The letter is signed by the chair and ranking minority member of the Senate Energy and Natural Resources Committee (Ron Wyden, D-Oregon, and Lisa Murkowski, R-Alaska) and the chair and ranking minority member of the Senate Appropriations Subcommittee on Energy and Water Development (Diane Feinstein, D-California and Lamar Alexander, R-Tennessee).
The US Department of Energy (DOE) last revealed the cost and schedule for the US contribution to ITER in its FY2007 budget submission, providing a year-by-year funding profile, saying that it would total $1.122 billion and that funding would be completed in FY2014. In 2008, DOE revised this estimate to a "range" between $1.4B to $2.2B but provided no year-by-year funding profile. In its latest (FY2014) budget submission to Congress April 10, DOE states that since 2008 several factors "have placed upward pressure on the cost range" but they do not give a new range. The budget submission also does not give a year-by-year spending profile, stating that "DOE and its oversight organizations have agreed to support an annual funding level of no more than $225 million per year beginning in FY2014. The current ITER schedule calls for completion of construction in late 2020.

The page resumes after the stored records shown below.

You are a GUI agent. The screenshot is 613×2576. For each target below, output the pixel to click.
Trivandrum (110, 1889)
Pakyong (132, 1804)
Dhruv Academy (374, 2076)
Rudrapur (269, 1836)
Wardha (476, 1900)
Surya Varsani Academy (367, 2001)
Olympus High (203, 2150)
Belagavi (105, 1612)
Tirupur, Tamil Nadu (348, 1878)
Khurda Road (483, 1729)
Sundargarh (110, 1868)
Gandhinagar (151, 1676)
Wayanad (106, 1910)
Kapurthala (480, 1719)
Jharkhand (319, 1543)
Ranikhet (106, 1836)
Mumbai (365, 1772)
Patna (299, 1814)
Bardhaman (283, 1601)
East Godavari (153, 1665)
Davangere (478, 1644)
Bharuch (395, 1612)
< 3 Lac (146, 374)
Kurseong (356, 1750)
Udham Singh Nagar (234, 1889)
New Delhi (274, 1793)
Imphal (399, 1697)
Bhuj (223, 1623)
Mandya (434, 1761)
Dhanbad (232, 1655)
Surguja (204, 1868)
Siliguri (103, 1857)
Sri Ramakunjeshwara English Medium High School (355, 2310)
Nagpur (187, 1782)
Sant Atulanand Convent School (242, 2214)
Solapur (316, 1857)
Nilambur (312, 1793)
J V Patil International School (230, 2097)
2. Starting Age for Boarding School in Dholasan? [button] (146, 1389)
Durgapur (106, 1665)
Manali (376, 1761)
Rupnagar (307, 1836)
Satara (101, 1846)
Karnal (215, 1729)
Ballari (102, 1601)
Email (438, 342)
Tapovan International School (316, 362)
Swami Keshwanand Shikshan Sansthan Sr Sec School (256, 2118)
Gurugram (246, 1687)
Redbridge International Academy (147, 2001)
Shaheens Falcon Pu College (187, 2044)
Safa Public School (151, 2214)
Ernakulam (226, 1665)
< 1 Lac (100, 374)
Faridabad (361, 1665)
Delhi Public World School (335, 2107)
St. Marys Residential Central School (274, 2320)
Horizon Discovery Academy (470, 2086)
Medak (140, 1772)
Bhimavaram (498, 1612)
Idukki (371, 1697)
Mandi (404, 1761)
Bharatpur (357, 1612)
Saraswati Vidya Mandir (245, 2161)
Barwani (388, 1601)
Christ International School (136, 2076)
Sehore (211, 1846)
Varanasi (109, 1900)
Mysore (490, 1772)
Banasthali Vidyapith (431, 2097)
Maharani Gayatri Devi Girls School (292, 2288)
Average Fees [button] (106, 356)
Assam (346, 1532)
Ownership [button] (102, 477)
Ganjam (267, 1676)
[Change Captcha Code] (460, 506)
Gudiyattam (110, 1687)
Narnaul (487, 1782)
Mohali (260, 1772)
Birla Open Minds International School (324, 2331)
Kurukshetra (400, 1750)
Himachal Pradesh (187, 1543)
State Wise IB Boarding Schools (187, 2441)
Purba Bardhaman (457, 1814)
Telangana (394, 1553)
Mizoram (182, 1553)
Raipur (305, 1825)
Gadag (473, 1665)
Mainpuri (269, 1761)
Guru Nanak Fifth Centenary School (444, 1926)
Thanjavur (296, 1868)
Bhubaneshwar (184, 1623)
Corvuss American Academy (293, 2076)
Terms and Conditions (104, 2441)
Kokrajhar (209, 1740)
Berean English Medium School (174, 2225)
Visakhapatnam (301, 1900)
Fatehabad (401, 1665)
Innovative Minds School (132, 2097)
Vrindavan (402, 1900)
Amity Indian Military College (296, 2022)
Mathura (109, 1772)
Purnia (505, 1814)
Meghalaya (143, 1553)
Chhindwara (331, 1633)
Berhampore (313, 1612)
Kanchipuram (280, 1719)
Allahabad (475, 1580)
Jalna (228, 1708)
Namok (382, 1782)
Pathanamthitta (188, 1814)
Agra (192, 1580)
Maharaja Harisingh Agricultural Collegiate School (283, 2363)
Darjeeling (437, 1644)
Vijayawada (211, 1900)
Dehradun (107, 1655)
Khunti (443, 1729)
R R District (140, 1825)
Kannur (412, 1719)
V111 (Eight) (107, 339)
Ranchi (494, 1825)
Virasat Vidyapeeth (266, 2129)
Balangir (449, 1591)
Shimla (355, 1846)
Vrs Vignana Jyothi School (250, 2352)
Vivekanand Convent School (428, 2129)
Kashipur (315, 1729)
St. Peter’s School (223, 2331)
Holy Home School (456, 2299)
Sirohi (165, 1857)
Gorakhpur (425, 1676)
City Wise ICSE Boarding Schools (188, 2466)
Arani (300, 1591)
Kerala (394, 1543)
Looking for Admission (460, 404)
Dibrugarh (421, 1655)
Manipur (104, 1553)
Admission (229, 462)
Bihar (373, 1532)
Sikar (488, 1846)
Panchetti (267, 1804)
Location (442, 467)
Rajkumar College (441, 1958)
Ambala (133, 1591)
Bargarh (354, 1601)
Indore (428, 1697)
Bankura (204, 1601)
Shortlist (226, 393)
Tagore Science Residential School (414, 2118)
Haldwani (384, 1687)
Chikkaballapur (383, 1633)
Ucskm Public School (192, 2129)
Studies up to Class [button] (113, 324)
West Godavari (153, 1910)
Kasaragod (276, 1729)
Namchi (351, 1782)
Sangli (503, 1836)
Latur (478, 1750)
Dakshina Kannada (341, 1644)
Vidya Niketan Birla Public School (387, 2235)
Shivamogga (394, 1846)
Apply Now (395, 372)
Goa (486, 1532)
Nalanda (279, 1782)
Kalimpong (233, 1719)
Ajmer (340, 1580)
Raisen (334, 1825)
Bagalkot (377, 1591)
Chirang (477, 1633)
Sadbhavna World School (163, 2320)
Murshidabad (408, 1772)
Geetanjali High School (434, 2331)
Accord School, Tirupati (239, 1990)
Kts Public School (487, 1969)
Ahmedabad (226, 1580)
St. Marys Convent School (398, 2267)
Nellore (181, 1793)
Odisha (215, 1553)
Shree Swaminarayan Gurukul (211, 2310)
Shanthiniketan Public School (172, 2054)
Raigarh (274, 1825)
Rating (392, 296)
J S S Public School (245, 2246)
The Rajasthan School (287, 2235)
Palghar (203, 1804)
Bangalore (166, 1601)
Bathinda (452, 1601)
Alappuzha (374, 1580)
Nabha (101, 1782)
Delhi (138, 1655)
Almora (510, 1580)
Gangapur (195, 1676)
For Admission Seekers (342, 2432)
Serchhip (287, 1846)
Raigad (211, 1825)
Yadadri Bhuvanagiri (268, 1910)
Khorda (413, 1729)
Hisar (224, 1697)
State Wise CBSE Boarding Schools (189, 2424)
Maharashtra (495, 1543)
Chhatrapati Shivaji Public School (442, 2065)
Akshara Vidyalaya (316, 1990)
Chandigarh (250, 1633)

The Senate press release states "DOE recently pledged to cap U.S. funding for ITER at $2.4B" though when and how DOE made that pledge is unclear. The DOE had spent only $0.54B on ITER through FY 2012 and had planned on spending $150M in FY2013 prior to any cut required by "sequestration". For FY2014, the Presidents budget proposed increasing this to $225M, largely by reducing the U.S domestic fusion budget, including termination of funding for the Alcator C-Mod experiment at MIT and reductions in the High Energy Density Laboratory Physics and theory programs.